The lower surplus was largely due to a sharp rise in the goods trade deficit. According to Crisil, the goods trade deficit widened to USD 83.4 billion in the fourth quarter of fiscal 2026 from USD 59.3 billion in the same period of the previous fiscal.
Imports increased to USD 196.6 billion from USD 175.8 billion a year earlier, while exports declined slightly to USD 113.1 billion from USD 116.5 billion. The report said exports were also impacted to some extent by the West Asia conflict.
At the same time, a stronger services trade surplus provided support to the external account. The services trade surplus rose to USD 60.4 billion in the fourth quarter of fiscal 2026 compared with USD 53.3 billion in the corresponding period of the previous fiscal.
On a cumulative basis, India's current account deficit stood at USD 25.2 billion in fiscal 2026 compared with USD 22.9 billion in fiscal 2025. However, as a percentage of GDP, it remained stable at 0.6 per cent.
The report noted that the widening goods trade deficit, which increased to 8.0 per cent of GDP from 7.5 per cent, was offset by a rise in the services trade surplus to 5.1 per cent of GDP from 4.9 per cent.

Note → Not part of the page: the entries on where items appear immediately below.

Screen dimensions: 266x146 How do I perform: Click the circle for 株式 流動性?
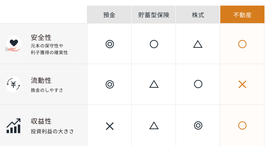pyautogui.click(x=198, y=84)

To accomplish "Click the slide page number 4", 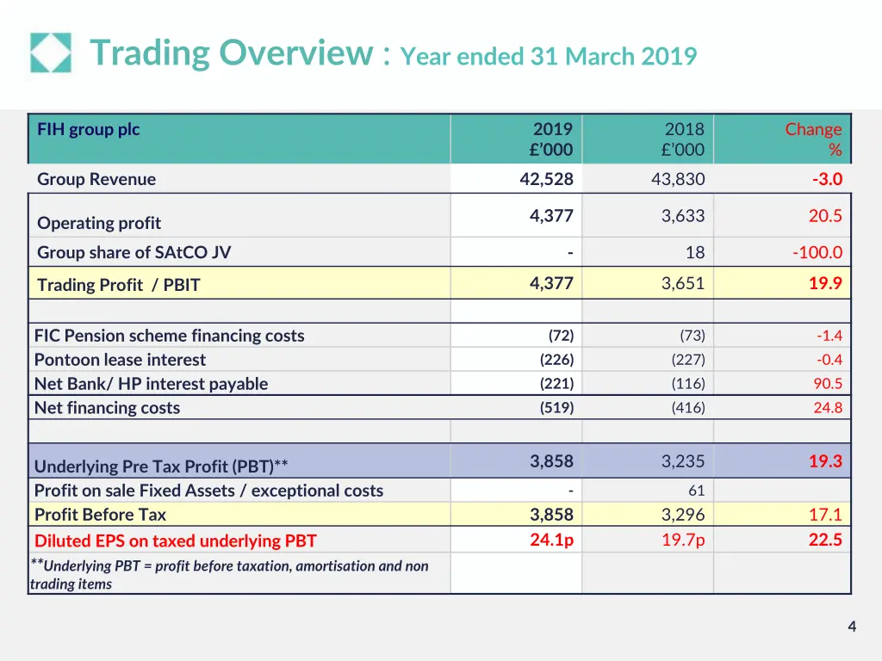I will coord(851,627).
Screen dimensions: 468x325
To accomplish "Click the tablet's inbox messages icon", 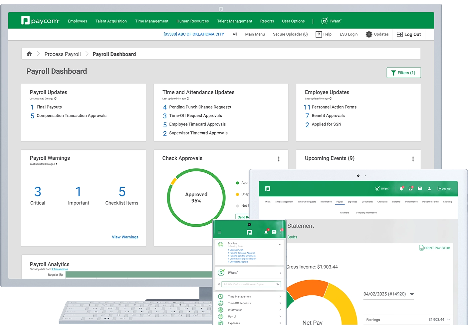I will click(x=411, y=189).
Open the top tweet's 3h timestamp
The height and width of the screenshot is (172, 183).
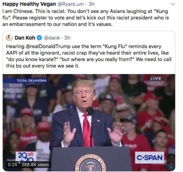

Crisil further pointed out that secondary income, which largely comprises remittances, rose to 3.4 per cent of GDP in fiscal 2026 from 3.2 per cent in fiscal 2025, but said this component would need close monitoring given that nearly 38 per cent of remittances come from West Asia.
— ANI
Reader Comments
Interesting perspective from Crisil. The 2.2% CAD isn't catastrophic yet but definitely a red flag. India's remittance dependence on Gulf countries (38%!) is a huge vulnerability with the ongoing conflict. Hopefully the services surplus continues to grow.
Every time crude prices go up, we feel the pinch. From petrol to fertilizers to cooking gas, everything becomes expensive. Hope our RBI and government have a solid plan. At least the Q4 surplus shows we can manage, but the trend is worrying. 😟
Common sense says we need to reduce import dependence. Why are we not investing more in ethanol blending, electric vehicles, and green hydrogen? The services surplus is a blessing, but we can't keep ignoring structural issues. Fiscal discipline is key.
Good analysis from Crisil. The remittance risk from West Asia is a critical point many miss. But I'm impressed that services trade surplus rose to $60.4B—that's India's strength. If we can boost exports of IT, pharma, and engineering goods, we can offset some of this.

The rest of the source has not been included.